[[ Excerpted text, beginning ]]

Many people are familiar with the prominent effects that THC and CBD have on the mind and body, but few know of CBN -” the bedtime cannabinoid” that could be more sedative than valium.

If you struggle to get a good night’s sleep, keep reading to find out how CBN works and why more and more people are turning to it as a natural treatment for insomnia.

What is CBN?

Cannabinol, or “CBN,” is one of at least 113 cannabinoids found within the cannabis plant. Cannabinoids are the natural chemical compounds that communicate with the cannabinoid receptors in our bodies. The most common cannabinoids are Tetrahydrocannabinol (THC), Cannabidiol (CBD), Cannabinol (CBN), and Cannabigerol (CBG).

Each cannabinoid works with the endocannabinoid system in different ways to create therapeutic or psychoactive effects. For example, THC is a psychoactive compound that provides the signature high associated with marijuana consumption, while CBD is a non-psychoactive cannabinoid mainly known for its anti-inflammatory and anti-anxiety effects.  

CBN is a mildly psychotropic cannabinoid that has less than ten times the potency levels of THC. Unlike other cannabinoids, CBN does not occur naturally within the early life cycle of the plant and is the product of THCA being exposed to heat, oxygen, and light over long periods. CBN is essentially THCA that has lost potency.

What are the benefits of CBN?

CBN is known to have many mental as well as physical benefits and is utilized in a variety of ways. Here are some possible effects and benefits of CBN use:

  • Anti-inflammatory properties
  • The ability to fight antibiotic resistance
  • Natural sedative
  • Relieves pain
  • Stimulates appetite
  • Neuroprotective properties
  • Anti-anxiety properties 

Although there are quite a few notable benefits of CBN, this cannabinoid is mainly employed as a sleep aid for insomnia. For more on the possible benefits, here is some more detailed information. 

Does CBN make you tired?

[[ Excerpted text, end ]]

Pick up the article on CBN as a sleep aid after its last line, the heading "Does CBN make you tired?", and write the section that follows.

[[ Supplied material, beginning ]]

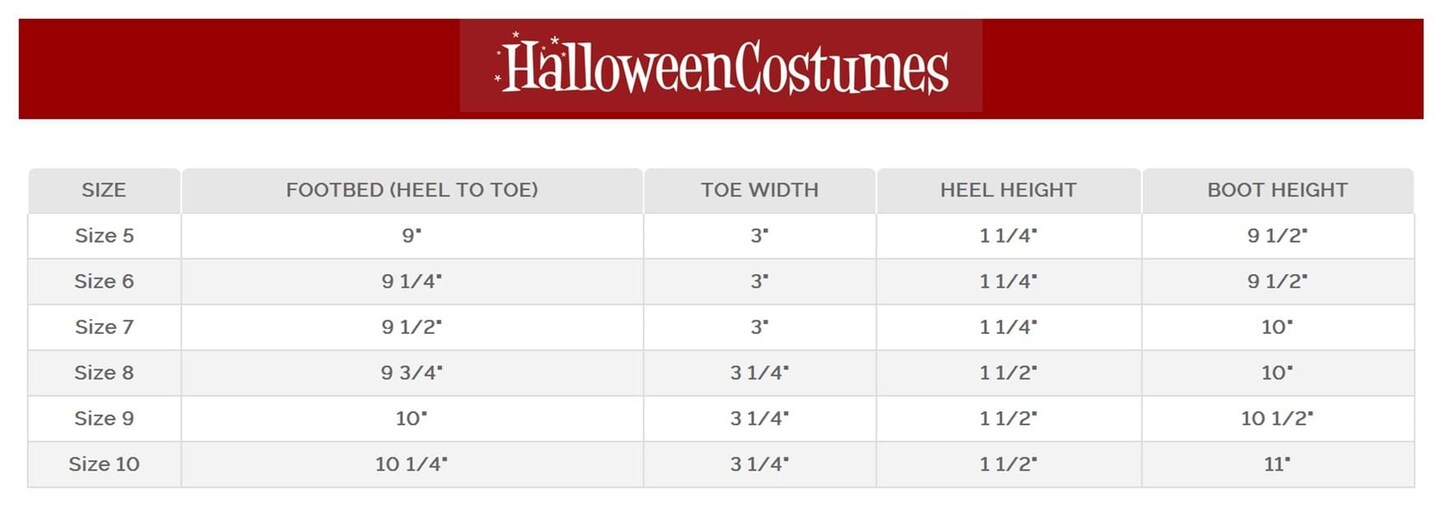Select the Size 7 row label

104,327
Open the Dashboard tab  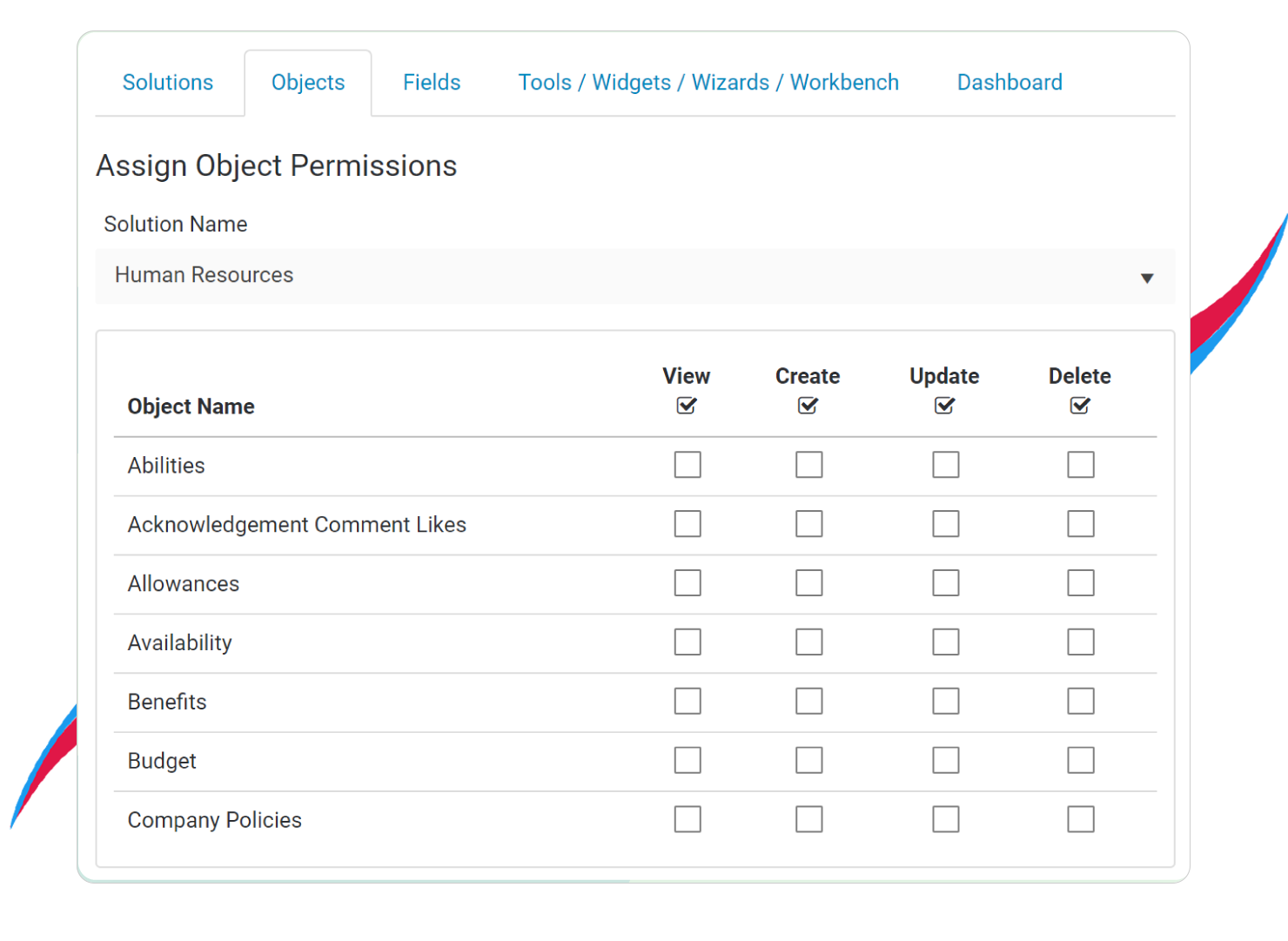[x=1009, y=82]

[[ Supplied material, end ]]

Output for this task:
This question has been asked time and time again, and unfortunately, there is little to no scientific research available to provide a definitive answer. However, through consumer experience and decades of experimentation completed by cannabis enthusiasts, evidence suggests that CBN is, in fact, a natural sleep aid. The question that has yet to be answered is whether the consumption of CBN alone can provide sedative effects or if THC needs to be present as well. 

A widely accepted theory is that as THCA ages to CBN, sesquiterpenoids terpene levels increase and create an “Entourage effect,” resulting in mild sedation. The entourage effect is the phenomenon that happens when some marijuana compounds interact with each other to create an effect that would be impossible to achieve on their own. For more on that, here is a more in-depth exploration of CBN- the sleepy cannabinoid. 

Until further scientific research is completed on cannabinol, there will be many questions surrounding the cannabinoid. However, we do know how CBN interacts with the endocannabinoid system and the theory behind why CBN is thought to make consumers tired.  

The Endocannabinoid system

The endocannabinoid system (ECS) is a neuromodulatory network that plays an essential role in our learning, memory, behavior, digestion, immune system, homeostasis regulation, mood, and more. 

Think of the ECS as a traffic stop for neurotransmitters. When neurotransmitters interact with the ECS, they are regulated and dispersed to the correct cannabinoid receptors depending on which system needs more or less activity. Each cannabinoid operates differently and therefore binds to its respective receptor. The main cannabinoid receptors are CB1 and CB2, and although uncommon, few other receptors may be involved. 

 CB1 receptors are primarily responsible for regulating the release of neurotransmitters such as serotonin, dopamine, glutamate, GABA, and more.

CB2 receptors are primarily responsible for regulating the immune system, the gastrointestinal system, and the peripheral nervous system,

CBN is one of the rare cannabinoids referred to as a full agonist. A full agonist can comfortably bind to both CB1 and CB2 receptors, and this may be the reason why cannabinol could potentially help with getting a good night’s rest. CB1 regulates the GABA neurotransmitter, which is responsible for dissolving anxiety and promoting sleep, and CB2 regulates the nervous system, which promotes sleep and relaxation.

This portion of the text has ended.